> What to do: Leave the pictures out and print, word for word, the lines below from the one with "1456x819 pixels." through the final line.

[Collected data entries]
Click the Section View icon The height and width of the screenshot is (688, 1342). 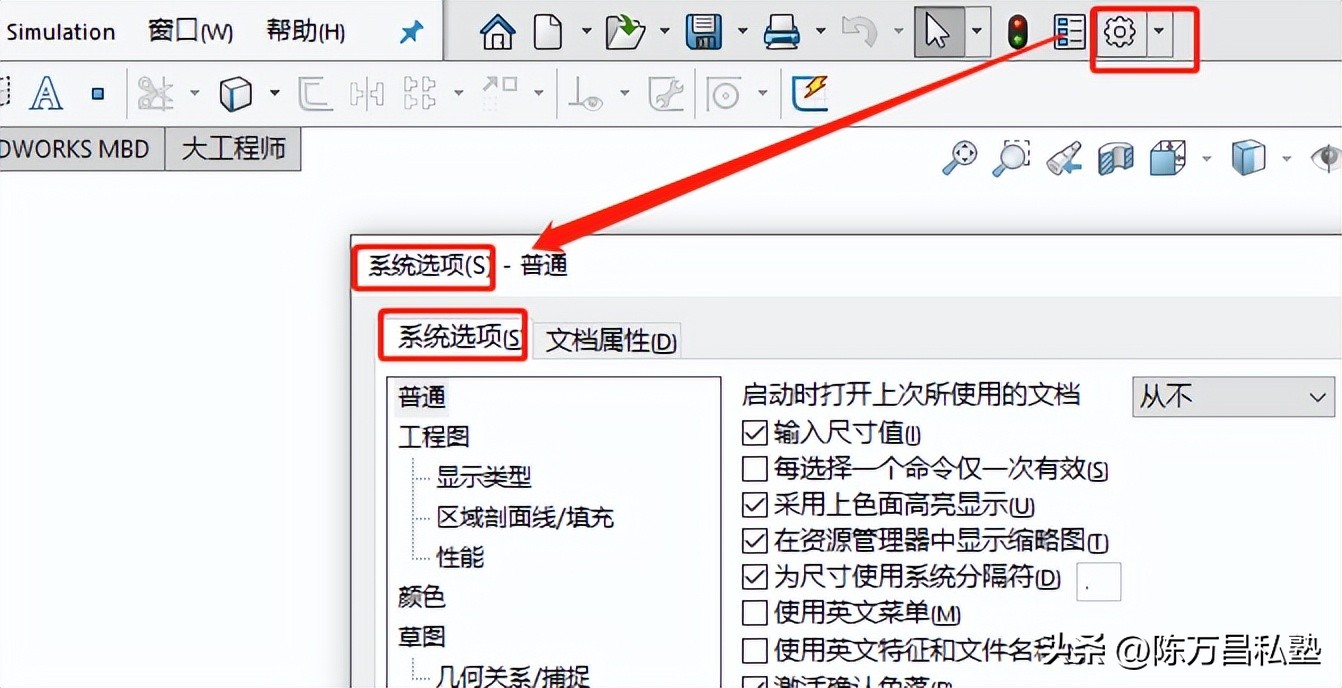1114,157
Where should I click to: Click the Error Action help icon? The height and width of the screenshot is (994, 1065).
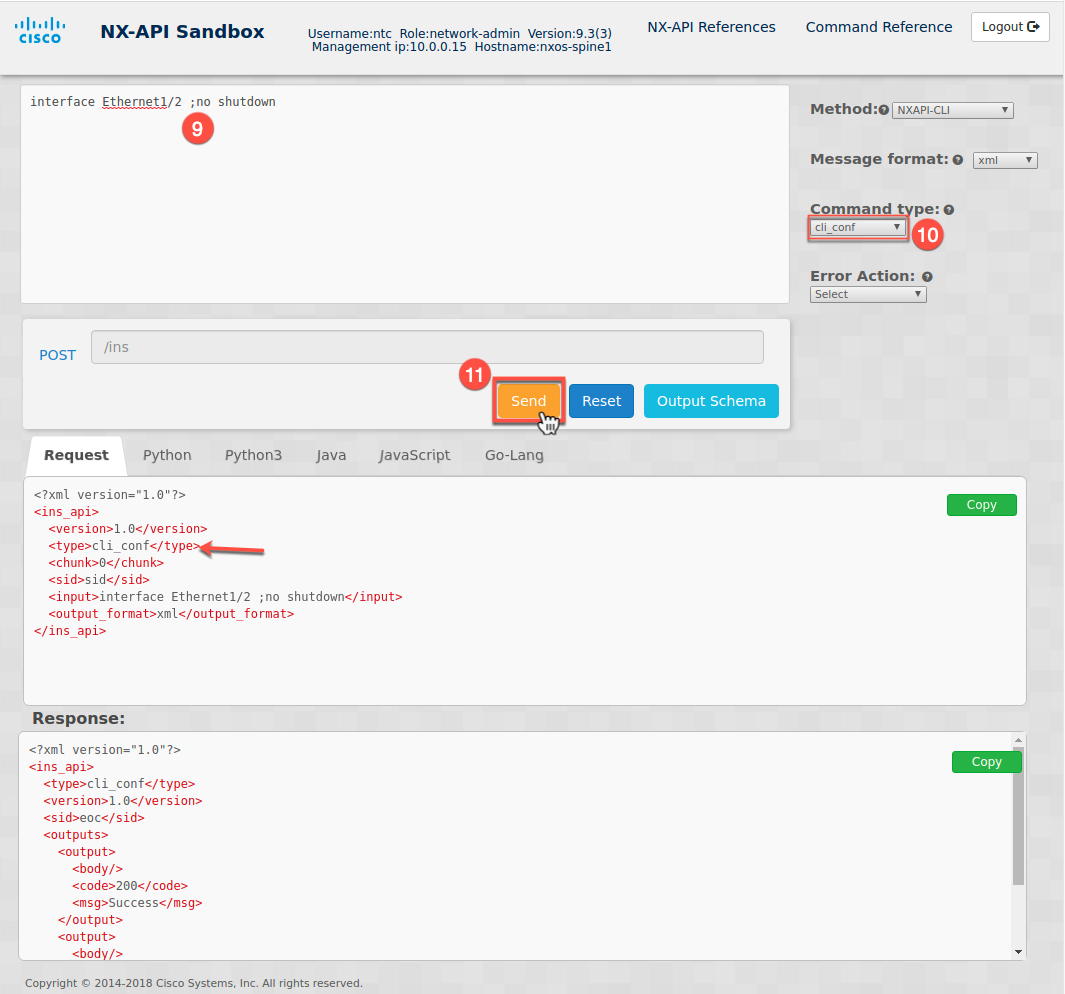click(x=927, y=276)
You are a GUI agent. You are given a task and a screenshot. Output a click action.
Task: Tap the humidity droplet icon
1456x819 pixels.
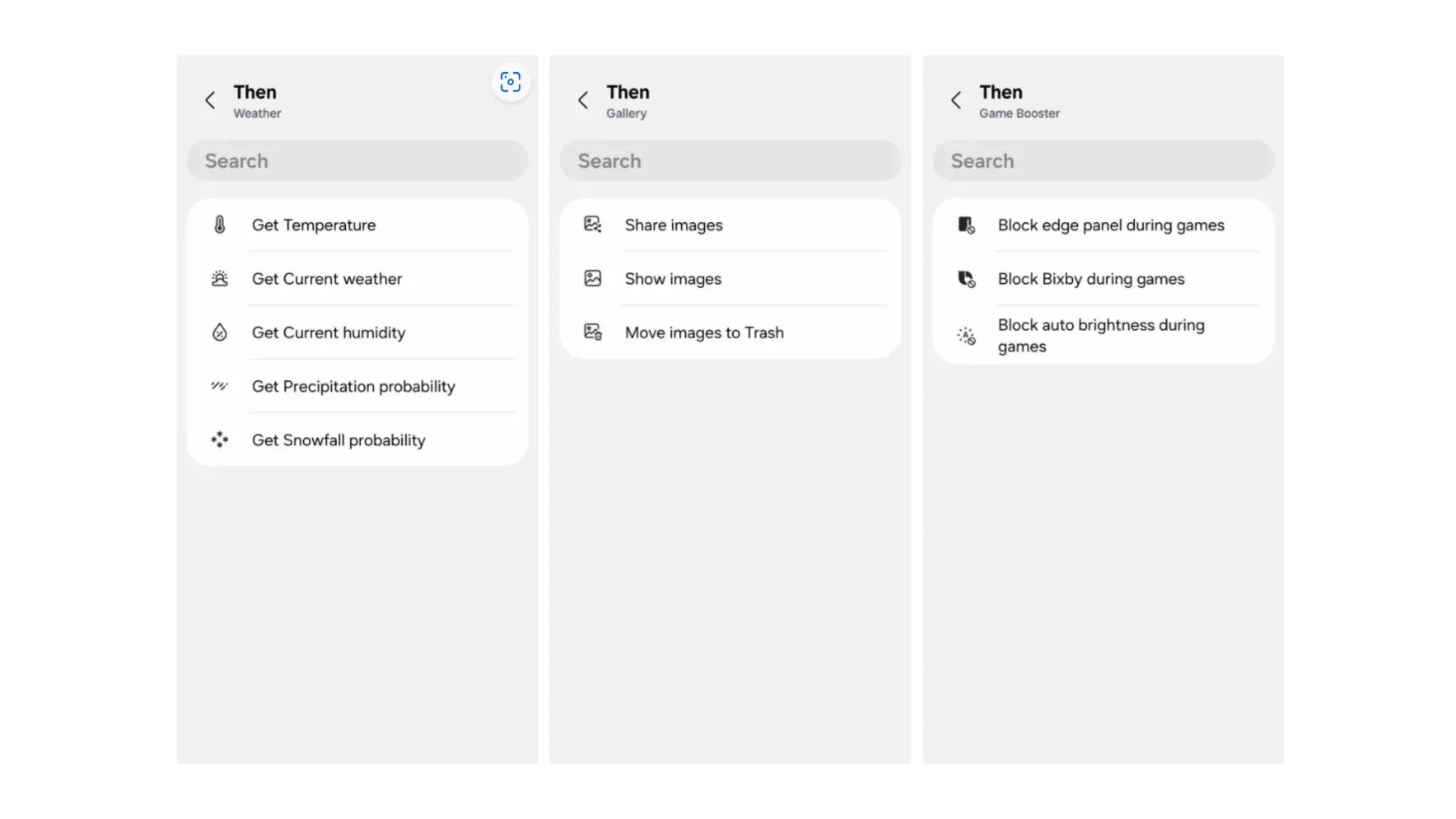point(220,332)
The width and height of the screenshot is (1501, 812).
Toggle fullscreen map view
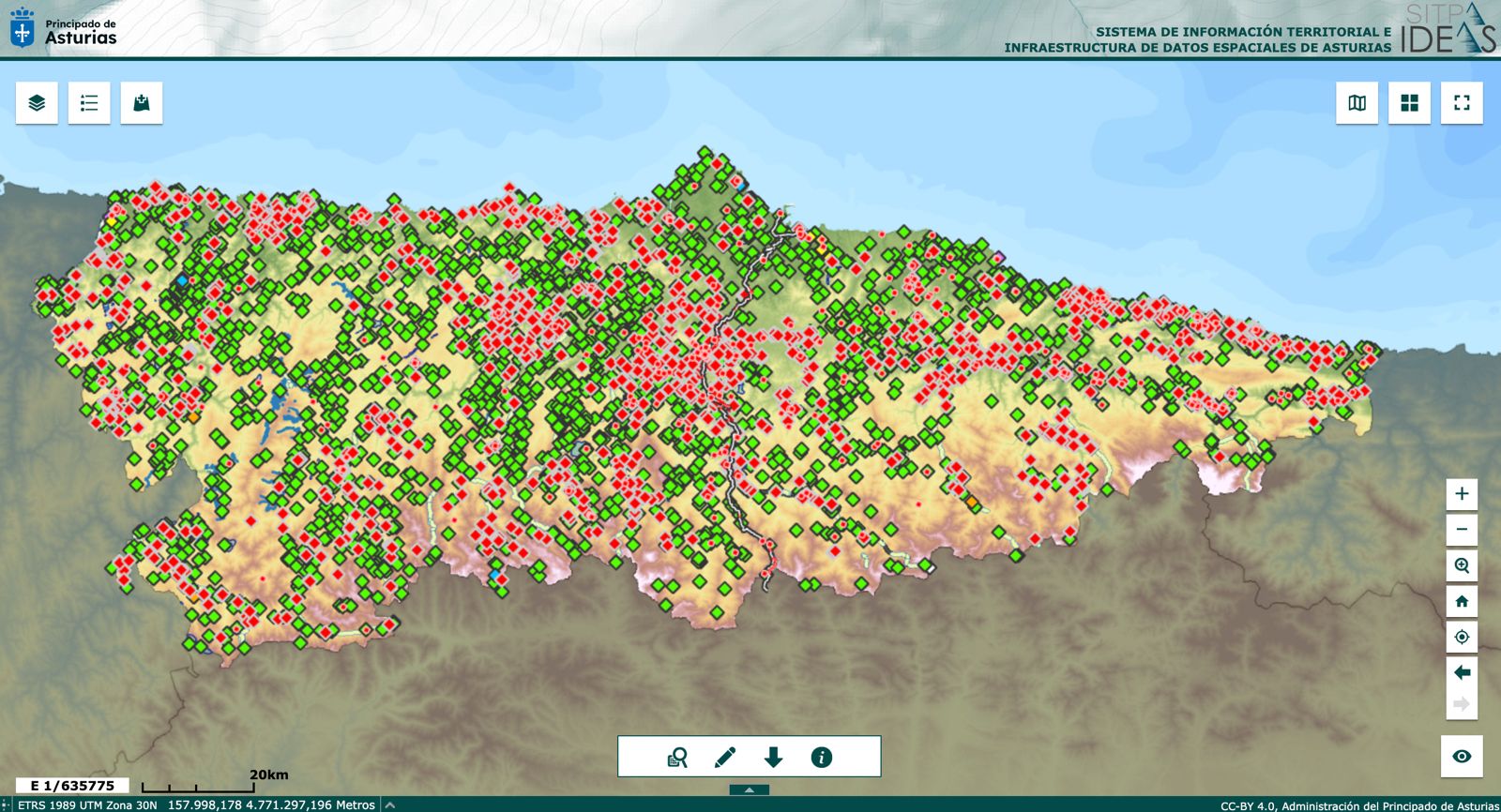(1462, 103)
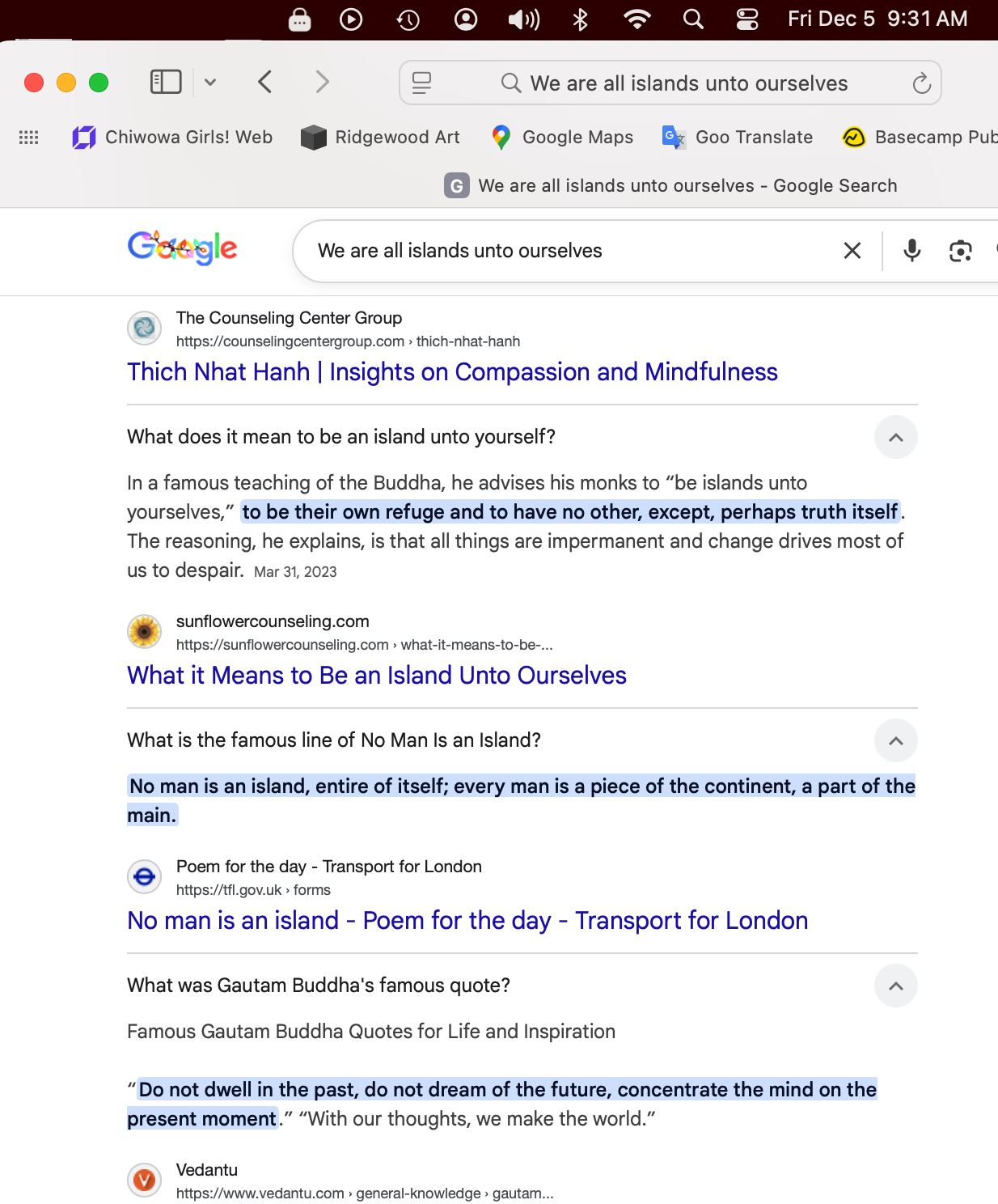Select the Google Search tab
Viewport: 998px width, 1204px height.
tap(670, 186)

> Your response:
1456x819 pixels.
point(220,332)
The width and height of the screenshot is (1501, 812).
Toggle fullscreen map view
(1462, 103)
Select the Google Search tab
Viewport: 998px width, 1204px height.
tap(670, 186)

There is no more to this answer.